--- START ---

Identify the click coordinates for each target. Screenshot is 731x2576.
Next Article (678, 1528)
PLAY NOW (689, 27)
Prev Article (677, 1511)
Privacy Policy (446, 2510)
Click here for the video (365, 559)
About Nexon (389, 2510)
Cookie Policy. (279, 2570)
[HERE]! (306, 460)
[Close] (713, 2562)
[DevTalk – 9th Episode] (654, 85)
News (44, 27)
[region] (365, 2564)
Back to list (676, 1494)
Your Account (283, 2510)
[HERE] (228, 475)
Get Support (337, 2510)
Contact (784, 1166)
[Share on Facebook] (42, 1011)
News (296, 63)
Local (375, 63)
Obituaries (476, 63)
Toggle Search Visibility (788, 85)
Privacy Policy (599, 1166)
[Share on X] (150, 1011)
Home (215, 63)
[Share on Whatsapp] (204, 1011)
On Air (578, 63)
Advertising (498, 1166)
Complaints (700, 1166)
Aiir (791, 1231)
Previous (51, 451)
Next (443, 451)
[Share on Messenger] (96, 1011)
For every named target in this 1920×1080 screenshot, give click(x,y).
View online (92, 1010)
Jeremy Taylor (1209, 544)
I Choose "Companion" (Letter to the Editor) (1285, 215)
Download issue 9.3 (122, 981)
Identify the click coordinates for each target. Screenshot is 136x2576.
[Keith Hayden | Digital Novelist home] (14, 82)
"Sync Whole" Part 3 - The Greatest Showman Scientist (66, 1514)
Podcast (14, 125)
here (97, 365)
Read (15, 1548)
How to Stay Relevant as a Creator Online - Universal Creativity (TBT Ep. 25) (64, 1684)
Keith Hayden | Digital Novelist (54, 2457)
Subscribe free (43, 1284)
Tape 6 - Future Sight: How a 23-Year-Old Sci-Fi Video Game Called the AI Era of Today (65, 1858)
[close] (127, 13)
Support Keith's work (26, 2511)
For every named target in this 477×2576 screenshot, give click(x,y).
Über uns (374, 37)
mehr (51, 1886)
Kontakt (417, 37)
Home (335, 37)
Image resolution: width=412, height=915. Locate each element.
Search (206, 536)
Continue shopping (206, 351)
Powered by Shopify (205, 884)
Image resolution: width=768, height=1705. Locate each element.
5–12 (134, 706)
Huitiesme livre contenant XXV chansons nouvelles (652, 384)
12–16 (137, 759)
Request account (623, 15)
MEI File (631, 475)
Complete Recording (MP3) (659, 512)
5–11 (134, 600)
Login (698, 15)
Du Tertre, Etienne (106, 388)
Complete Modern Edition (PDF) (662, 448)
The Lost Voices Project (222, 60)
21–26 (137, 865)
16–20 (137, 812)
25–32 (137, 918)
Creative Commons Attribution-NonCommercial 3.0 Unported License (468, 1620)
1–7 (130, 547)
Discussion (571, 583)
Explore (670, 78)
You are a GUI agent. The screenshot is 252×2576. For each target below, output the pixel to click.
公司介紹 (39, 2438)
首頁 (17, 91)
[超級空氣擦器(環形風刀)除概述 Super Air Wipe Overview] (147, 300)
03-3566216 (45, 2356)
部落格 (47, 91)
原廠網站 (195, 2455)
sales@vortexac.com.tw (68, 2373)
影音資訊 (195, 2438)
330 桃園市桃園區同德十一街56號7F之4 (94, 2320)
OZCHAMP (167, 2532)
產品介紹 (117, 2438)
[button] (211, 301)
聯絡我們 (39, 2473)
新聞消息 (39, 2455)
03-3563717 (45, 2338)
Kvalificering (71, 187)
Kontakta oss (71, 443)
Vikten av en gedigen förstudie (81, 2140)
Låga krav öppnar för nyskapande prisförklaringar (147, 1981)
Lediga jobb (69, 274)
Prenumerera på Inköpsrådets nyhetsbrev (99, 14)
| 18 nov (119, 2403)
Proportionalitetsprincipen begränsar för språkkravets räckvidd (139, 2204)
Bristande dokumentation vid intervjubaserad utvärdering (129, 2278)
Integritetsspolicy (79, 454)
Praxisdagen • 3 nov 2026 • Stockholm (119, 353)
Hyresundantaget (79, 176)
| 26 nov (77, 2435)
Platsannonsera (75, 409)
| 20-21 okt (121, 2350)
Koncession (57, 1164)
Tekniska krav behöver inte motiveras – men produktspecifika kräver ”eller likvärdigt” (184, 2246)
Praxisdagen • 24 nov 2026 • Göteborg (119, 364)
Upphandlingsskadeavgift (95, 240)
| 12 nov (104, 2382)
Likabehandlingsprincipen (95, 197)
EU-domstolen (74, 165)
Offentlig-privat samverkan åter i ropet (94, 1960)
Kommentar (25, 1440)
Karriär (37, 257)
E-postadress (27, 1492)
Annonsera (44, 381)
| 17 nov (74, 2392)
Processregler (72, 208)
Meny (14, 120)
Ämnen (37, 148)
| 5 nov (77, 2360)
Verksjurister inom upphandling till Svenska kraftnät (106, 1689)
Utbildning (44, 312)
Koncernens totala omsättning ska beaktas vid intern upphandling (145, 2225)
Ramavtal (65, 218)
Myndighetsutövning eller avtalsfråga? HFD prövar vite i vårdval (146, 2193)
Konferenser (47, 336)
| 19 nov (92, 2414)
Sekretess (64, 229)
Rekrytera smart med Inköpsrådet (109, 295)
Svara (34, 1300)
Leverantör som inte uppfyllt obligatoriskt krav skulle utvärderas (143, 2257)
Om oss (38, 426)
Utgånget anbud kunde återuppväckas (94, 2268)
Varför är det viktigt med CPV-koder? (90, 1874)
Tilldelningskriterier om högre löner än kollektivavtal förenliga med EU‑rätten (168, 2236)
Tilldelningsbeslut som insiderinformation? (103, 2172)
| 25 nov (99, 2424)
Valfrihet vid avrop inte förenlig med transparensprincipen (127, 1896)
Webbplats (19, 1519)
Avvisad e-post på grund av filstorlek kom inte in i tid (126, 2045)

--- END ---

WHAT YOU WILL DO
Search the records for the word "Image" and copy out every line that holds it.

ANSWER FOR THE TASK
Image resolution: width=412, height=915. Locate each element.
Image resolution: width=768, height=1705. Locate each element.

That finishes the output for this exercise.